Green agitó la cabeza y frunció el ceño.

—No estoy seguro de a qué se refiere.

—Bien, esto les dice cómo responden mis emociones, ¿cierto?

—Sí.

—Pero no es lo mismo que una opinión, ¿no?

Green parecía confundido, perdido.

—¿No lo es? No estoy seguro de a qué se refiere.

—Bien, quizá vea a un tipo dar un discurso. Quizá se le da de maravilla dar discursos y por tanto mis emociones sean buenas. Luego, me quedo despierto en plena noche, pensando en lo que dijo, y de pronto ya no me parece tan lógico, y puedo ver un montón de fallos en sus argumentos y cambio de opinión y decido que no es más que otro estúpido hijo de puta mediático dispuesto a robarme el dinero y mandar los trabajos a Borneo. Por tanto, mi opinión final del tipo es que es un cabrón. Pero lo único que sabéis es que he mostrado una buena respuesta emocional al discurso.

Floyd sabía que había pillado a Green. Estaba claro que a Green, el intelectual con buen sueldo de la gran ciudad, no se le había ocurrido algo así. No había anticipado que alguien pudiese pensar en esa objeción. No sabía qué decir.

—No tenemos la tecnología para leer algo así —dijo al fin, hablando lenta y cuidadosamente—. No tenemos forma de leer su mente en plena noche para descubrir que piensa que el senador fulano va a enviar su trabajo a Borneo.

—Ajá —dijo Floyd, agitando la cabeza.

—Pero PIPER es una forma de obtener información —dijo Green, ganando impulso. Floyd tuvo la impresión clara de que intentaba escapar de la esquina donde Floyd lo había atrapado—. No hace falta decir que nos mostraremos receptivos a cualquier comentario que desee hacer. Así que si se le ocurren esas ideas en medio de la noche...
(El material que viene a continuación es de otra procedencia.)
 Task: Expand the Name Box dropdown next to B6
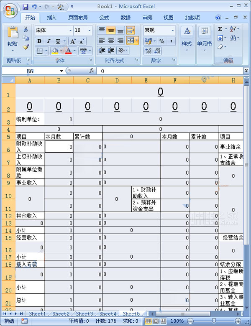61,71
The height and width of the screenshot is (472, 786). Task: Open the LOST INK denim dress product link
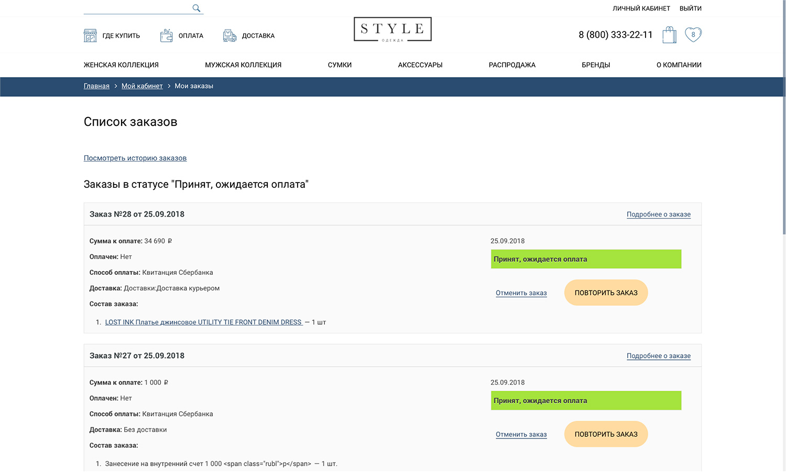click(x=203, y=323)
—Se me ocurren —afirmó Floyd—, continuamente. Me vienen como ladrones en la noche.

—... en ese caso, nos encantaría que nos las ofreciese.

—Me han cortado el teléfono —dijo Floyd—. Pero podría escribiros una carta.

—Eso sería perfecto —dijo Green—. Nuestra dirección aparece en la cinta. Envíenos todas las cartas que quiera. Nos gustaría oír su opinión sobre lo que sea.

—¿Así que tengo que llevarlo puesto veinticuatro horas al día?

Green se encogió de hombros.

—Sólo cuando esté despierto.

—¿Y qué más debo hacer para conseguir esos diez mil dólares?

—Absolutamente nada.

—¿Absolutamente nada?

—Sólo levantarse por la mañana y ponérselo, todos los días desde ahora hasta el día de las elecciones. Si acepta, le daré mil dólares ahora mismo. Sabremos, comprobando las señales del reloj, si lo lleva puesto o no. Siempre que lo lleve puesto durante todos los segmentos de programación que le enviemos, seguirá recibiendo mil dólares al mes. El día de las elecciones le entregaremos el resto de los diez mil dólares.

Floyd cogió el reloj PIPER. Las dos mitades de la correas estaban separadas. Se lo puso en la muñeca, le puso la otra mano alrededor y la correa se enganchó con firmeza pero con comodidad.

—Para quitárselo, pulse ese botoncito y los trinquetes se soltarán —dijo Green.

—Trato hecho —dijo Floyd—. ¿Dónde están mis mil dólares?